**Exercise requirements:** The result should be an exact copy of the lines from the one with "[Metro: Redux für" through the last line of the data below, both included.
*-*-*
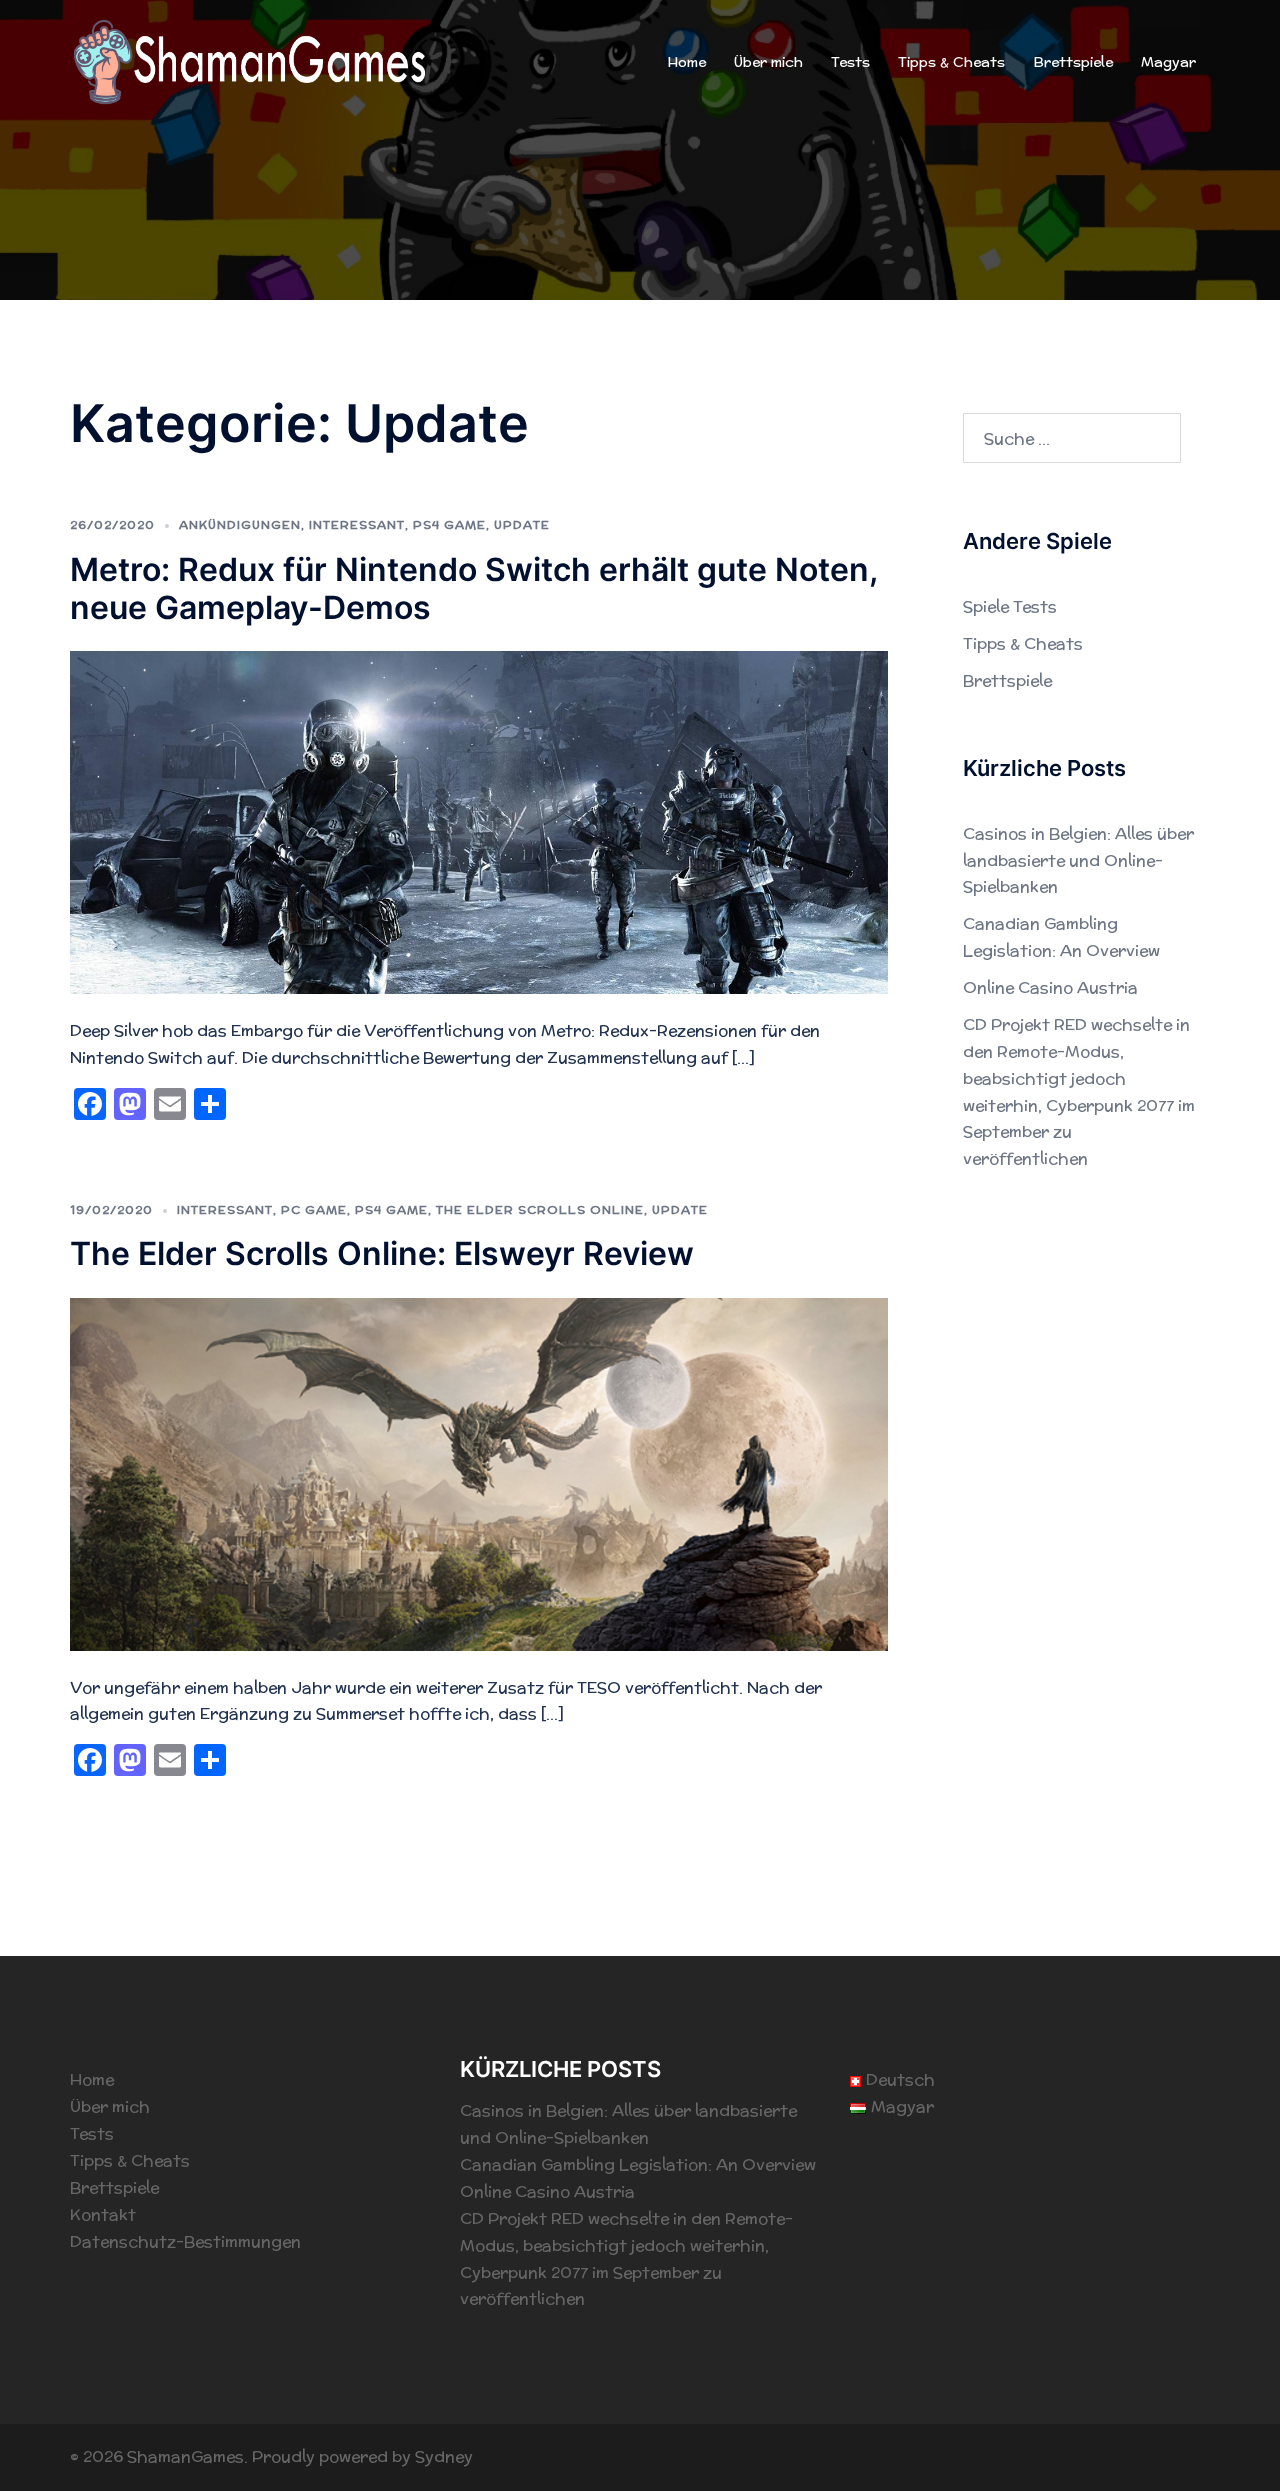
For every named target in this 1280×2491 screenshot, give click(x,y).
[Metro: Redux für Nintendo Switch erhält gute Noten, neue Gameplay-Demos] (479, 821)
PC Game (314, 1209)
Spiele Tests (1010, 606)
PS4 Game (449, 524)
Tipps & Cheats (951, 62)
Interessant (357, 524)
*-*-*
**Answer for this exercise:**
[Metro: Redux für Nintendo Switch erhält gute Noten, neue Gameplay-Demos] (479, 821)
PC Game (314, 1209)
Spiele Tests (1010, 606)
PS4 Game (449, 524)
Tipps & Cheats (951, 62)
Interessant (357, 524)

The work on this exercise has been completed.